Watched Aug 21, 2012
Reid Volk’s review:
Well, my Miyazaki marathon continues with Spirited Away. After my first helping of My Neighbor Totoro had successfully left me longing to find my inner-child, something led me to Spirited Away. While I probably just had the image of the film’s cover lodged in my brain, I would like to think that some Miyazakian magic drove me to it. Whatever the case, I was excited to find that this coming of age adventure had a little bit of a bite to it.
When brooding 10-year-old Chihiro and her parents take a wrong turn in an attempt to find their new home, they accidentally happen upon an abandoned amusement park. Yet, as one would expect, this is no regular amusement park. But rather a gateway to an alternate reality where Chihiro must fend for herself after her parents come down with a bad case of “swine” flu.
The film predominantly deals with Chihiro’s transition into adulthood and the paralyzing fear of being on her own one day. Most of the adults in this separate reality are cold and cruel to her, and Chihiro’s only instruction in this new world is to find a job. In doing so, she has to sign her name away. Her name, her identity, now belongs to her employer. It now belongs to the past. Chihiro’s only source of solace, Haku, is another child who laments that he cannot remember his own name. The film shows that there is no easy conversion into adulthood and in doing so, you inevitably lose a precious part of your character.

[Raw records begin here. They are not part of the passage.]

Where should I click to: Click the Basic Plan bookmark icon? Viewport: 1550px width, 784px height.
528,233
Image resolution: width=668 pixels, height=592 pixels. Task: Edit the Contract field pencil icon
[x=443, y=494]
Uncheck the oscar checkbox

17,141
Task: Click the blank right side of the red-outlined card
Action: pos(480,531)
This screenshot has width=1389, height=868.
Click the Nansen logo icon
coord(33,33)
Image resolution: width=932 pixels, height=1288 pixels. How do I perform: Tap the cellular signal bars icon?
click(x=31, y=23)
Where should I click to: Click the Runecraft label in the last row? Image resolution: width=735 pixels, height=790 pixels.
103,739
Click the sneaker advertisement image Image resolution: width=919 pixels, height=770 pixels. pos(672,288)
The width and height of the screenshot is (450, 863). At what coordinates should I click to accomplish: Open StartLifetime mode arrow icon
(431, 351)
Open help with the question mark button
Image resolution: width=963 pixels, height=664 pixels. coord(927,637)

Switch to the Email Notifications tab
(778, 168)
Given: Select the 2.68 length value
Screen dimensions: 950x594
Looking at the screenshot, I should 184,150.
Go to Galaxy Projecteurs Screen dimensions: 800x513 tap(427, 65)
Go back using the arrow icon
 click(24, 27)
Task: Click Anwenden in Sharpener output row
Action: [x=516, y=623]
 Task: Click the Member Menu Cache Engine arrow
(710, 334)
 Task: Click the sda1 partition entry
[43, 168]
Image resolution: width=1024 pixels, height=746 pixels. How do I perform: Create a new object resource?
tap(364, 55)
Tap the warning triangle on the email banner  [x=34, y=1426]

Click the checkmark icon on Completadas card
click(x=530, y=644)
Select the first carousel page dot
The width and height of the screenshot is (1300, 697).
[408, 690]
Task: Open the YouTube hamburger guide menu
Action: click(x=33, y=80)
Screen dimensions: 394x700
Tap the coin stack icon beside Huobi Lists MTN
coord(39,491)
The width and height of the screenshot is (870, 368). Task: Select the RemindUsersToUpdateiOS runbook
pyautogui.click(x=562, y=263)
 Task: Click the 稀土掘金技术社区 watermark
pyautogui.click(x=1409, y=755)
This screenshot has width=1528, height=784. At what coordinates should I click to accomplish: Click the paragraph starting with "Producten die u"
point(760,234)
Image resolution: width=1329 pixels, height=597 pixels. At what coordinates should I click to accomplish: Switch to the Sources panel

In keeping with themes that he explores in his other films, Miyazaki shows that losing your childhood is something to mourn. In fact, he goes to great lengths to illustrate the depraved nature of adults. Within the first 10 minutes, he displays that unlike Chihiro, who is lead by her intuition and her gut, her parents are driven primarily by their desires. As her dad exclaims before his transformation, you can have whatever you want if you have money and credit cards. As the film progresses, the majority of the adults are entirely consumed with the idea of obtaining gold. Even innocent souls such as the mysterious “No-Face” turn into gluttonous monsters once being invited into the main bathhouse.
As per usual, the colors are rich and vibrant. How the animators captured motion in such a compelling way is stunning. I actually found myself pausing several scenes in an attempt to understand how exactly they plotted out the motion. Also, having John Lasseter supervise the English-language translation was a smart choice as I normally loathe anything dubbed, but was not distracted here at all.
My Neighbor Totoro was such a sweet film and I am glad that I got to see Miyazaki tackle some tougher issues. While on the whole I think My Neighbor Totoro is a better film, Spirited Away reminded me of how regardless of age, we all have our own fears and struggles. With countless films tackling “adult problems”, it was interesting to see a filmmaker take seriously the plight of the young and the terror that comes with having to navigate your own way in this world.